Şimdi düşünüyorum da 14 yıldır aslında Kayseri’de gezip gördüğüm yerleri yazıyorum. Erciyes TV için hazırladığım Bindallı, Kızılırmak Belgeseli, Yöre Yöre Kayseri, Şehitlerimiz, Erciyes’ten Rodoplara, Konak, Kitabistan, Yamula gibi programlarla ve belgesellerle önemli bir mesafe katettiğime inanıyorum. Aslında bu konuda tevazuya da gerek yok, Kayseri’yi en çok gezen ve en çok bilenlerden biri olduğumun farkındayım. O yüzden bugüne yazdıklarımı derhal toparlayıp yeni yazacaklarımla birlikte Kayseri’nin seyyah-ı fakih Evliya Çelebi’si olarak ortaya çok güzel bir eser çıkaracağım.
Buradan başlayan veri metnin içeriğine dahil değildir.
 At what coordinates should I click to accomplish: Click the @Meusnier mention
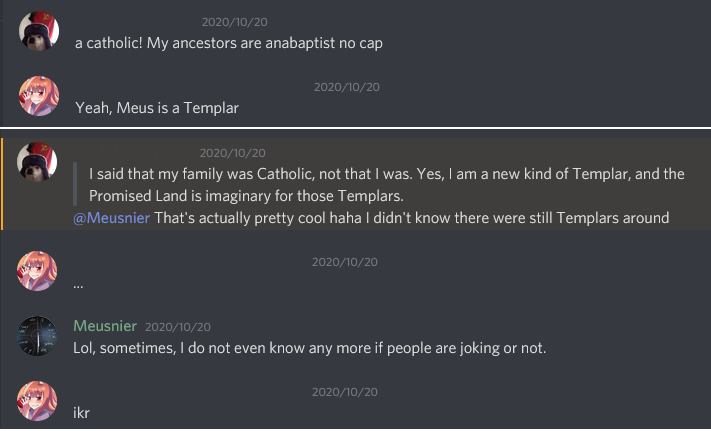[x=111, y=218]
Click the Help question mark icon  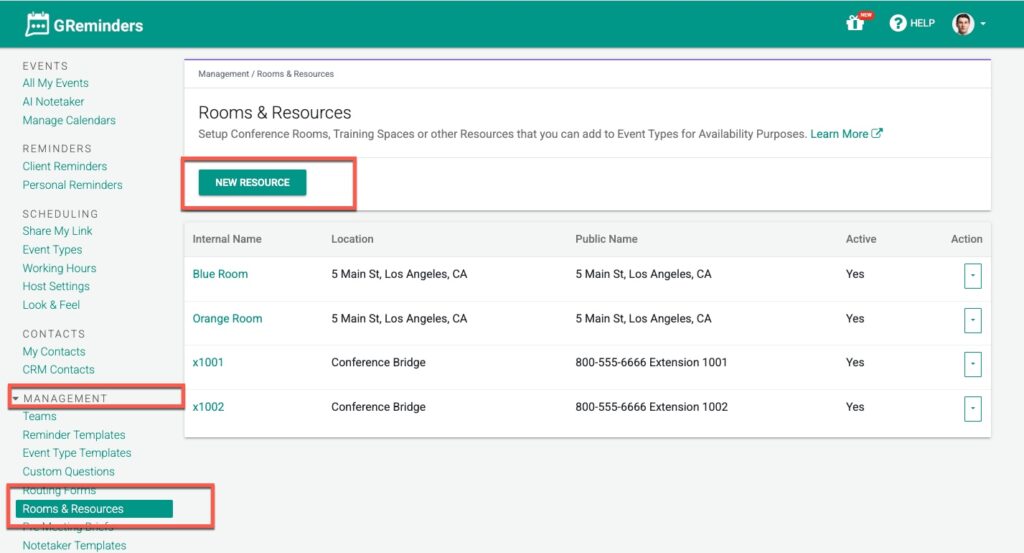[x=897, y=23]
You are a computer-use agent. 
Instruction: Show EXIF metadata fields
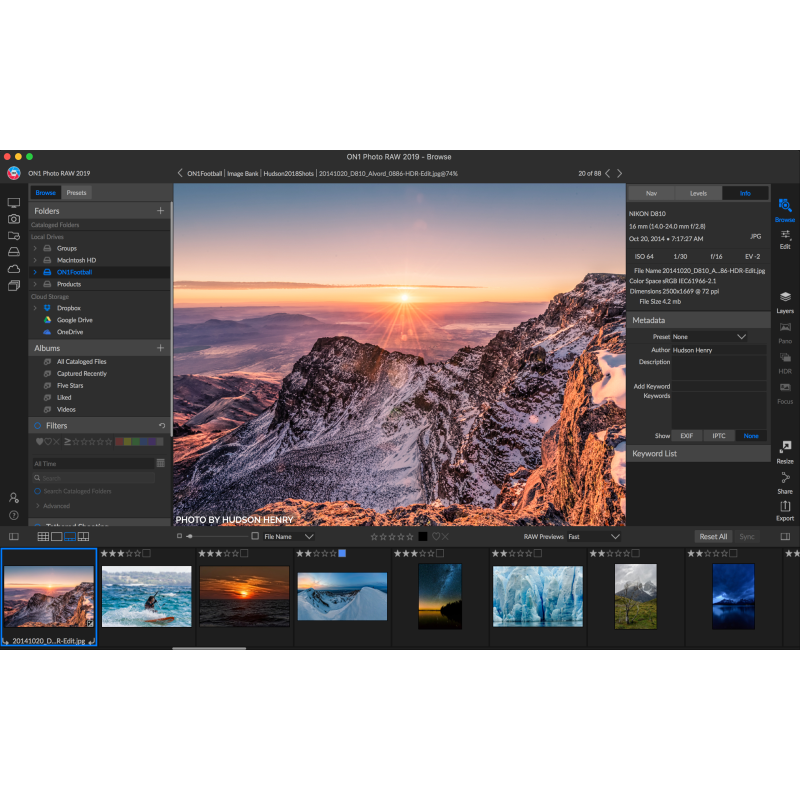(687, 436)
ÖNCE EVLİYA ÇELEBİ’Yİ TANIYALIM

Evliya Çelebi, 1611 yılında İstanbul Unkapanı'nda doğdu. Kültür ve Turizm Bakanlığının resmi internet sitesinde yer verilen bu bilgiye karşı bazı kaynaklarda onun, Kütahya'nın günümüzde Saray Mahallesi diye bilinen Zeryen Mahallesi'nde doğduğundan bahsediliyor.
Evliya Çelebi'nin ailesi, İstanbul'un fethinden sonra Kütahya'dan buraya gelip Unkapanı yöresine yerleşti. İlköğrenimini özel olarak gördükten sonra bir süre medresede okudu, babasından tezhip, hat ve nakış öğrendi, musikiyle ilgilendi. Kuran'ı ezberleyerek hafız oldu. Enderun'a alındı, dayısı Melek Ahmed Paşa'nın aracılığıyla Sultan 4. Murad'ın hizmetine girdi.

''SEYAHAT YA RESULALLAH...''
Evliya Çelebi'nin geziye karşı duyduğu ilgi, çocukken babası ve yakınlarından dinlediği öykü, söylence ve masallardan kaynaklanıyor.
Seyahatname'de geziye duyduğu ilgiyi anlatırken, 1630'da bir gece rüyasında Hazreti Muhammed'i gördüğünü, ''Şefaat ya Resulallah'' diyeceğine şaşırıp ''Seyahat ya Resulallah'' dediğini, bunun üzerine ona gönlünce gezme, uzak ülkeleri görme imkanı verildiğini ifade etti.
Bu rüya üzerine 1635'te önce İstanbul'un bütün yörelerini dolaşmaya, gördüklerini, duyduklarını yazmaya başladı. 1640'ta Bursa, İzmit ve Trabzon yörelerini gezdi, 1645'te Kırım'a Bahadır Giray'ın yanına gitti. Yakınlık kurduğu kimi devlet büyükleriyle uzak yolculuklara çıktı, savaşlara, mektup götürüp getirme göreviyle ulak olarak katıldı.
Yanya'nın alınmasıyla sonuçlanan savaşta, Yusuf Paşa'nın yanında görevli bulundu. 1646'da Erzurum Beylerbeyi Defterdarzade Mehmed Paşa'nın muhasibi oldu. Doğu illerini, Azerbaycan'ın, Gürcistan'ın kimi bölgelerini gezdi. Bir ara Revan Hanı'na mektup götürüp getirmekle görevlendirildi ve bundan dolayı Gümüşhane, Tortum yörelerini dolaştı. 1648'te İstanbul'a dönerek Mustafa Paşa ile Şam'a gitti, 3 yıl da o dolaylarda gezdi.
1651'den sonra Rumeli'yi dolaşmaya başladı, bir süre Sofya'da bulundu. 1667-1670 arasında Avusturya, Arnavutluk, Teselya, Kandiye, Gümülcine, Selanik bölgelerini gezdi. Kaynakların bildirdiğine göre, Evliya Çelebi'nin gezi süresi 50 yılı kapsıyor.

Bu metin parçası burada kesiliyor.